Source information below:
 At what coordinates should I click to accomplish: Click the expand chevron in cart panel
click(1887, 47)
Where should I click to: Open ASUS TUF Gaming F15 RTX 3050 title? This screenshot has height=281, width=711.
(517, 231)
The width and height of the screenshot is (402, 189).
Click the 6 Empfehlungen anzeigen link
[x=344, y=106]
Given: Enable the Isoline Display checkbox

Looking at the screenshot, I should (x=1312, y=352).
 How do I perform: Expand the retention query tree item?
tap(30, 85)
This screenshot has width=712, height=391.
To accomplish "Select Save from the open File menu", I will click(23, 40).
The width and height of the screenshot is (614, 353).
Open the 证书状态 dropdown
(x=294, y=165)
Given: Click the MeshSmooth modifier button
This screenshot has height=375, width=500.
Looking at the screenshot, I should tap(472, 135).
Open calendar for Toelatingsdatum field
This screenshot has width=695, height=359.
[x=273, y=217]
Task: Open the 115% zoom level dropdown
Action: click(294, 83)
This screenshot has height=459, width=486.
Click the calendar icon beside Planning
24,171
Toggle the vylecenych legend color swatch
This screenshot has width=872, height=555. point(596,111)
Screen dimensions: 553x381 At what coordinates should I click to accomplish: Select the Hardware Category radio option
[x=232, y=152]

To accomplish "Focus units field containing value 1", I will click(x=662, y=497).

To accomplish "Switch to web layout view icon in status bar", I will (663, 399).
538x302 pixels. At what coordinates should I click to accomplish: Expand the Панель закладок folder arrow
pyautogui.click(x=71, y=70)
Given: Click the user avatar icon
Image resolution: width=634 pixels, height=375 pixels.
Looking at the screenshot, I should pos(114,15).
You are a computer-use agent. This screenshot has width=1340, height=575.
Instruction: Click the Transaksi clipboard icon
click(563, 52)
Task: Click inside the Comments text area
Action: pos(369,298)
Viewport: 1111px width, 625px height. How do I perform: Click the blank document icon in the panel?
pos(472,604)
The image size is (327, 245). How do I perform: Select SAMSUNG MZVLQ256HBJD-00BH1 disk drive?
End of Source information.
Activity: Return exactly the lines from the one containing "You are a computer-use" to the last line of the data, and nothing more.

Result below:
You are a computer-use agent. This screenshot has width=1340, height=575.
Instruction: Click the Transaksi clipboard icon
click(563, 52)
Task: Click inside the Comments text area
Action: pos(369,298)
Viewport: 1111px width, 625px height. How do I perform: Click the blank document icon in the panel?
pos(472,604)
The image size is (327, 245). How do I perform: Select SAMSUNG MZVLQ256HBJD-00BH1 disk drive?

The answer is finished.